The Rays—surprisingly, considering all their injuries—are in first place in their division, and people on the national scale have started to notice. Jeff Sullivan wrote an article at FanGraphs the other day investigating why the Rays are winning. Among other factors, Sullivan discussed the most interesting component of their success and one we've been debating since the first week of the season when Kevin Cash showed a willingness to pull his pitchers before most fans are used to seeing. The Rays starters, despite having lost a ton of quality arms, are being very effective when they pitch, but they have pitched the fewest innings in baseball
The idea behind the strategy is not new. The best work on it was done by MGL, which you can read here. As batters see a pitcher more times, they gain a better understanding of his stuff and approach and hit him harder. So a team can gain an advantage by limiting the exposure of their starters and moving innings to their bullpen, rather than let the starter face a team for the third and fourth time through the order.
But what is actually gained by this strategy and what is lost is a much more complex question than that. When you force the bullpen to pitch more innings, they too become exposed. And as they tire, they should theoretically pitch worse as the season wears on.
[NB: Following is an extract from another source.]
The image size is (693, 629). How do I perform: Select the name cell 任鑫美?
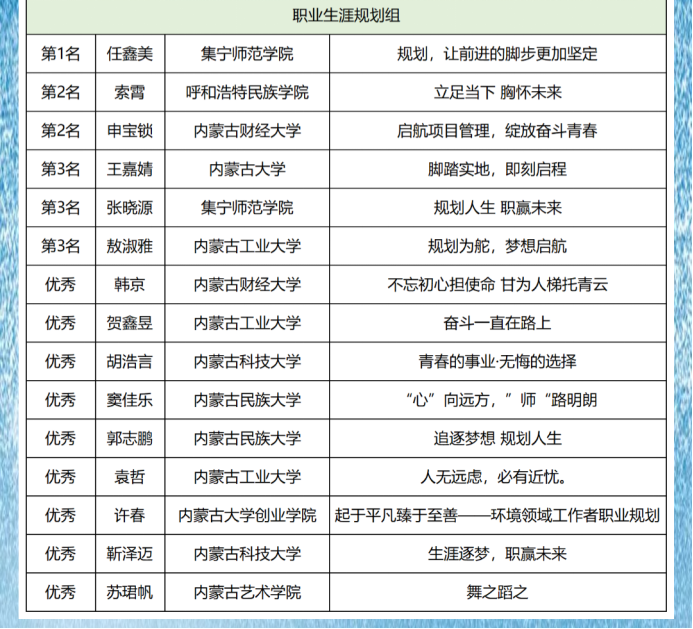point(130,54)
How should a manager weigh improving his chances of winning a game today with hurting his chances to win tomorrow? A week from now? In several months? Ted Berg wrote about how the Rays are working their relievers over at For the Win, and that's worth a read, but friend-of-the-site Jason Hanselman just completed the best and most detailed breakdown of Rays bullpen usage. His article now becomes jumping off point for any discussions of the merits and demerits of the Rays early-hook strategy.
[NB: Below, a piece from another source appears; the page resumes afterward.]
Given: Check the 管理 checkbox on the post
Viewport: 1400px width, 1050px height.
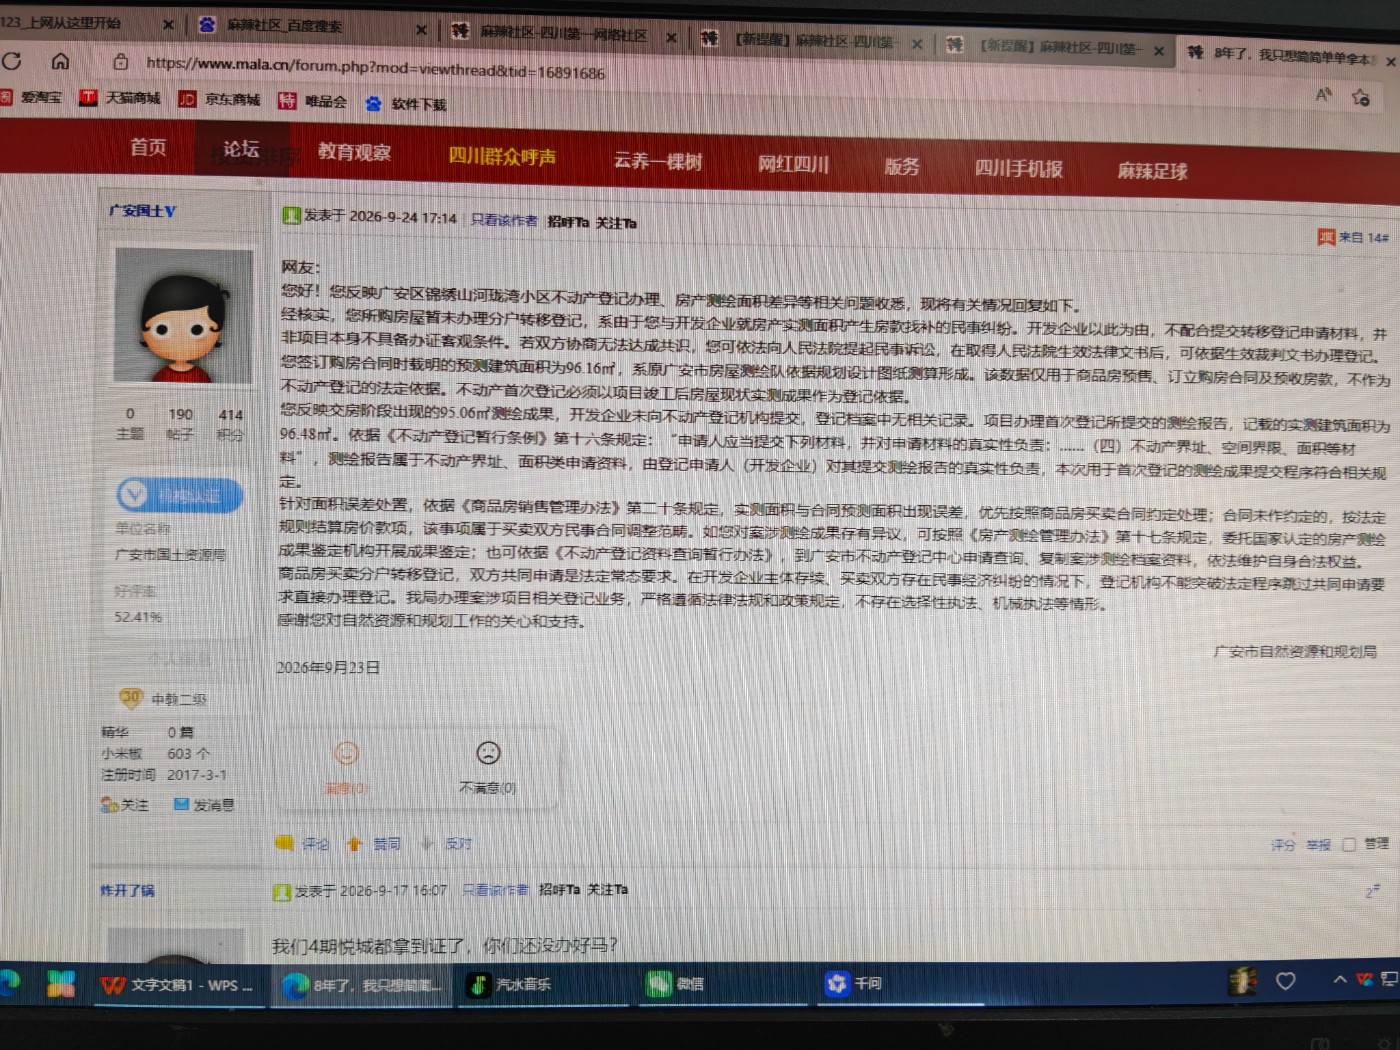Looking at the screenshot, I should [x=1348, y=844].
His first look is at who's carried the load within the Rays 'pen:
Anything in the positive tells us that that guy has pitched more than the average and the more positive the further he is from the norm. Same in the other direction for the negative values. In this example Kevin Jepsen leads the Rays relievers in pitches thrown and is around 1.7 standard deviations from the norm. He checks in well below Justin De Fratus who leads all MLB pitchers in relief pitches thrown with 654, which equates to 2.4 standard deviations.
Note that the biggest load is being carried by the top guys (although Jake McGee obscured things a little bit by arriving late to the party after rehabbing from offseason surgery). So Jason next looks at how the use of the top pitchers compares to other teams.
What becomes clear is that, while the Rays are working their bullpen hard, they're not actually working any particular relief pitchers to an outrageous extent. Instead, their strategy of shuttling young pitchers with options back and forth from triple-A Durham is keeping those innings spread around more guys than the 25-man roster allows them to carry.
There are more visualizations in Jason's peice breaking down the Rays' implementation of the bullpen strategy, and some of them are very clever, so click over and read his full article. The basis for understanding a practice and arguing over it has to come from the facts of what that practice actually means, and Jason has taken us significantly closer to being able to intelligently discuss the early hook and the Rays success.